Lillie stood up with him, standing nearly the same height. She placed the flat of her hand to his chest, almost as if she was trying to feel his heartbeat. “Listen to me,” she said. “You are a good man. And you’ve become a hell of an investigator in the last few years. But you have one major flaw, something I like to call the Achilles’ pecker. It damn well leads you in directions you have no business going. I just don’t want you making a fool out of yourself.”
“This isn’t about Maggie.”
“And your coming home was never about Anna Lee, or Luke, or their damn kid you stuck in the middle of your afternoon delights,” Lillie said. “I don’t want to talk about this. In fact, I’m not sure I even want to do this. Not anymore. A woman can only be crapped on so many times before she looks up and realizes it’s time to move on.”
Quinn swallowed and took Lillie’s hand. Her face had a little sheen to it. Breathing hard, jaw set. “Calm down,” he sa
id. “Listen to me. Listen to what I’m saying.”
Lillie shook her head and walked toward the open bay doors, brushing past Boom and heading out into the rain. Quinn followed her, finding Boom grinding out a cigarette. He lifted his chin and looked at Quinn. “That shit went well.”
“She’s the most stubborn person I’ve ever met.”
“Damn, Quinn,” Boom said. “Can you fucking blame her?”

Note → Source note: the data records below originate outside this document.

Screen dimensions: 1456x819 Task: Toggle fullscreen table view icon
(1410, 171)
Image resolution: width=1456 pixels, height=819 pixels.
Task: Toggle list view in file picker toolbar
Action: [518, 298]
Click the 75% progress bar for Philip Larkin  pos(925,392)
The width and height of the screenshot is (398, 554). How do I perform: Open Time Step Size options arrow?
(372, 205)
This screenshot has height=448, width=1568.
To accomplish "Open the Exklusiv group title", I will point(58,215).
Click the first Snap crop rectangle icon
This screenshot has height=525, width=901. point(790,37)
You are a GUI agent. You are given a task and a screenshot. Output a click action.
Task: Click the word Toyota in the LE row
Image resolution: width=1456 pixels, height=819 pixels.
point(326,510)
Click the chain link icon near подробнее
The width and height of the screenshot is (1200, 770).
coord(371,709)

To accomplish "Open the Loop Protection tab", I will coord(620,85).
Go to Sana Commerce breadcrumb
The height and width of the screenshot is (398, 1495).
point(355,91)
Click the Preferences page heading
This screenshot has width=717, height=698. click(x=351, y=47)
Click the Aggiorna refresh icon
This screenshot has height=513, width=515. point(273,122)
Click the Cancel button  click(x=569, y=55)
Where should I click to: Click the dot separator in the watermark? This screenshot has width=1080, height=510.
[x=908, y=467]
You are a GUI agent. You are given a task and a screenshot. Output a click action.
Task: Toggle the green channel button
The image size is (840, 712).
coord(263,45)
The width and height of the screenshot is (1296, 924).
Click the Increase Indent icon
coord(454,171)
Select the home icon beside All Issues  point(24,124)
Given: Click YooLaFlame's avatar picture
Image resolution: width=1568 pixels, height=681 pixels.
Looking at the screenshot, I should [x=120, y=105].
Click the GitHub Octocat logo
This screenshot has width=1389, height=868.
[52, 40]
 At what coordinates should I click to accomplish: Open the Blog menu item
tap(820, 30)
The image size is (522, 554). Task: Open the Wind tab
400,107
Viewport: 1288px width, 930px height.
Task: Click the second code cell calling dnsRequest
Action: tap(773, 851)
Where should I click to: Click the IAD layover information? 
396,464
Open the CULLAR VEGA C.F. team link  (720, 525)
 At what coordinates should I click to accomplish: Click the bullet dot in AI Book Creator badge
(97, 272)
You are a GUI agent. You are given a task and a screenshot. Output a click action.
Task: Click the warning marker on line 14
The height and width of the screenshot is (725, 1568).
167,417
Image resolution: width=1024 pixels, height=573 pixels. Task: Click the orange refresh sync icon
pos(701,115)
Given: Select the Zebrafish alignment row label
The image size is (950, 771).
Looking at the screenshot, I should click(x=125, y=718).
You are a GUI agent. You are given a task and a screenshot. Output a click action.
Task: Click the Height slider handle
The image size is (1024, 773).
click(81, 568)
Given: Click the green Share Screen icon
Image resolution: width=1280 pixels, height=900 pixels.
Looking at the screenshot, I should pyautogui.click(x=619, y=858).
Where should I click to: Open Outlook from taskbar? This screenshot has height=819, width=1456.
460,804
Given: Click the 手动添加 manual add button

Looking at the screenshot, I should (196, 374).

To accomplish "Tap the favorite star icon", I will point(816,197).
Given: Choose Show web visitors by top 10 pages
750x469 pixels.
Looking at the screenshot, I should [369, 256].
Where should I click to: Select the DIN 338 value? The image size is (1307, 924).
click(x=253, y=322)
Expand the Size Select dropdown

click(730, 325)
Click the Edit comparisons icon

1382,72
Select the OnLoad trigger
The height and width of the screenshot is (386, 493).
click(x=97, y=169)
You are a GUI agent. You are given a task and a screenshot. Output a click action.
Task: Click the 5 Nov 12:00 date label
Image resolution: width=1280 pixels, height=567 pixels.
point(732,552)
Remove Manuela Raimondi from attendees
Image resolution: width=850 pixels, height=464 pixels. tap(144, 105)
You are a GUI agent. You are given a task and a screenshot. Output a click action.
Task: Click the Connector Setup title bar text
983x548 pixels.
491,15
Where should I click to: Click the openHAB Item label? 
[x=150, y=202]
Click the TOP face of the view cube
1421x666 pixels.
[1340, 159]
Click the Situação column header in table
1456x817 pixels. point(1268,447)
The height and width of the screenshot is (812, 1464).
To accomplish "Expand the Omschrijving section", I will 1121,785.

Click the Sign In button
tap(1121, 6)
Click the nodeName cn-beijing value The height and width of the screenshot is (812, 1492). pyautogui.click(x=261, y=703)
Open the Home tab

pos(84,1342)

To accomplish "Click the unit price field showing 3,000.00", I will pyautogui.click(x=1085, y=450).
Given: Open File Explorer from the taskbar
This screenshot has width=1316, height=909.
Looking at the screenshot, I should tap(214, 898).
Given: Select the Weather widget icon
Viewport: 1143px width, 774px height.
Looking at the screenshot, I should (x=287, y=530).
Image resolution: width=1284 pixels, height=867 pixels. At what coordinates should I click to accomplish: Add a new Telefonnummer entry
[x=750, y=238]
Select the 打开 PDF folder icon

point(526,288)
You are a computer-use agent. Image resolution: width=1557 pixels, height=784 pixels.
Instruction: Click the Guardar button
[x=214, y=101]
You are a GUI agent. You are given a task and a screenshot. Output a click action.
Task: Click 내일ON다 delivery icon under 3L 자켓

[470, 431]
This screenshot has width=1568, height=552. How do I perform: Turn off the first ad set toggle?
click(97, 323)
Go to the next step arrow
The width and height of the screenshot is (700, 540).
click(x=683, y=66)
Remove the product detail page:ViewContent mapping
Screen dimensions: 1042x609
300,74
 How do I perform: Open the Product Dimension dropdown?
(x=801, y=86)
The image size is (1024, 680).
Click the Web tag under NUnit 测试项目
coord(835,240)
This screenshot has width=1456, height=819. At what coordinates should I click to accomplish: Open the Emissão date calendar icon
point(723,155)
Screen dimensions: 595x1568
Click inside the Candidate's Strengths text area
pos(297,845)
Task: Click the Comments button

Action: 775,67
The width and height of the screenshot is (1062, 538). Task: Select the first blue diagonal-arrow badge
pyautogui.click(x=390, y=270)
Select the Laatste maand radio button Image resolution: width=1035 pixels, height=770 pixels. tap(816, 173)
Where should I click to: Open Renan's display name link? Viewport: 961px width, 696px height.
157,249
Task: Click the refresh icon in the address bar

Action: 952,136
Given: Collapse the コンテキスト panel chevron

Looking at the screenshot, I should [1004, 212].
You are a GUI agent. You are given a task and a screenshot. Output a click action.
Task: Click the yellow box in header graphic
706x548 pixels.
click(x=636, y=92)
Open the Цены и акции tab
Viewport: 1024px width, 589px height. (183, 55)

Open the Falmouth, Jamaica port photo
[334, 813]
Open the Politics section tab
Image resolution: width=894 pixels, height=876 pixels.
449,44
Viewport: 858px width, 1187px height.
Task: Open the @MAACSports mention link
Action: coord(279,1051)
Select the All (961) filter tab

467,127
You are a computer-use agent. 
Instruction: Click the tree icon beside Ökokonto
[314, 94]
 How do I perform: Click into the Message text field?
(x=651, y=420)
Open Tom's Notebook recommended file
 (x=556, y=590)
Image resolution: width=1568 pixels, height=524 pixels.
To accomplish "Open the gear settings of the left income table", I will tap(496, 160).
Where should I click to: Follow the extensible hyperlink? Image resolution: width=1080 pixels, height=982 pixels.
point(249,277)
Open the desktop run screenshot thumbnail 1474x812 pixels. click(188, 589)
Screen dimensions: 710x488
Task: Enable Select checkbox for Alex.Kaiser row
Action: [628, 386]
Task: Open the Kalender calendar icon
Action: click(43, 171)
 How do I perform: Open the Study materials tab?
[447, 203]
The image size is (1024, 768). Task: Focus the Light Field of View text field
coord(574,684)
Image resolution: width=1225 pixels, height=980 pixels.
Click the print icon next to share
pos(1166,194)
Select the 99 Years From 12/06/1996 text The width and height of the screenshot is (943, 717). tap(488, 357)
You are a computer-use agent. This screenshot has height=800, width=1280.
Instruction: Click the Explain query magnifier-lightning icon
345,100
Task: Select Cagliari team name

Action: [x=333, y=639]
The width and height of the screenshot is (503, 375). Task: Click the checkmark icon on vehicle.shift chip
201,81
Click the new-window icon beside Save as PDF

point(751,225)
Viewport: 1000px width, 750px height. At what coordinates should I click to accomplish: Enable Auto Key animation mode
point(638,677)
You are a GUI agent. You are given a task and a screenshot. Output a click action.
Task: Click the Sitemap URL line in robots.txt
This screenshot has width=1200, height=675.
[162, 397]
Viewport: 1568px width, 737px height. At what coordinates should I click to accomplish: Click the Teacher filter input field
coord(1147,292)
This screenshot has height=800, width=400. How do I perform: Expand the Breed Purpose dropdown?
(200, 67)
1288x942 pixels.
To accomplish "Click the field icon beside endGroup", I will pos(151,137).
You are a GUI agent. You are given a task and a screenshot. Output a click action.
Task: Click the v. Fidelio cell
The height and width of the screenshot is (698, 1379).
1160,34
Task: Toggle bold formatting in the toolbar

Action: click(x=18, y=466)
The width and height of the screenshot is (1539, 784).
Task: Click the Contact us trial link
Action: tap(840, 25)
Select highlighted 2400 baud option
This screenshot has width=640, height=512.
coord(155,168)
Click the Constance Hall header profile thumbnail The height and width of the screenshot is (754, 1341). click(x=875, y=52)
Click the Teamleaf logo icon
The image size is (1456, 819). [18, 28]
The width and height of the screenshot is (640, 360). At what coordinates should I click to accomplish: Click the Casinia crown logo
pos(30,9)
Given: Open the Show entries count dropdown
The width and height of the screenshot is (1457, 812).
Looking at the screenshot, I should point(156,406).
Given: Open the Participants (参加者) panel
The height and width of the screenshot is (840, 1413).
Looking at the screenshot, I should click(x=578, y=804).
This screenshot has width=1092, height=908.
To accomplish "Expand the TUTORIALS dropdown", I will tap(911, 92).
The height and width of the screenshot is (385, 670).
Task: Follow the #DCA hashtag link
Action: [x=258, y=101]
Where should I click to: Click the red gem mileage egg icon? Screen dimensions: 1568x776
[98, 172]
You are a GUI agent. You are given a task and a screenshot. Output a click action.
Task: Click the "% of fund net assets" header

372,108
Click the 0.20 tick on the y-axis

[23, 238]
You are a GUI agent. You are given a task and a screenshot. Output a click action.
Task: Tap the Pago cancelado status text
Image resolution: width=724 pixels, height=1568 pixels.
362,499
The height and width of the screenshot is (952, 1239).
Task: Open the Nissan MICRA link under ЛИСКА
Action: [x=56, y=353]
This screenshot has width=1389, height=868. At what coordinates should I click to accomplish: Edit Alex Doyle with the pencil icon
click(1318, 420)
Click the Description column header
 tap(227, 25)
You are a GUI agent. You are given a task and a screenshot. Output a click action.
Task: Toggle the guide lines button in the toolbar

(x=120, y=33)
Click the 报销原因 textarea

“For what?” Quinn said. “What the hell are you talking about?”
• • •
Some dumb shit had left the truck running, a good-looking black SUV with shiny rims, parked outside Chowtime, a soul food and Chinese buffet down on Hacks Cross Road. The kid had just come out, swiveling a toothpick in his mouth, his belly loaded down with greens, fried chicken, wontons, and crab Rangoon. It was a cold night, a little rain starting to fall, and the last thing he wanted to do was walk two miles back to his apartment or call his goddamn sister to leave the nail salon and pick his ass up. She’d want to know just what the fuck was he doing spending twenty dollars for all-you-can-eat buffet when he owed her fifty for a new pair of pants.
The kid thought about it for a minute, his boy Mario following him, wanting to know what the hell he was looking at. The kid shrugged, tried the SUV’s door, found it was wide-ass open, and slid behind the wheel and into all that buttery-soft black leather.
“You gonna get your ass shot,” Mario said. “Come on, man. Let’s go.”
“Be cool,” he said. “Check this shit out.”
“Ain’t your ride.”
“You want to get wet?” the kid said. “Or you want to ride in style?”
Mario climbed in. The windshield wipers were going, stereo playing some loud white boy music, the kid dialing it to Hot 107, finding DJ Rax playing that new one by Tyke T, “Come Up,” bass thumping. “You can’t stop my destiny.”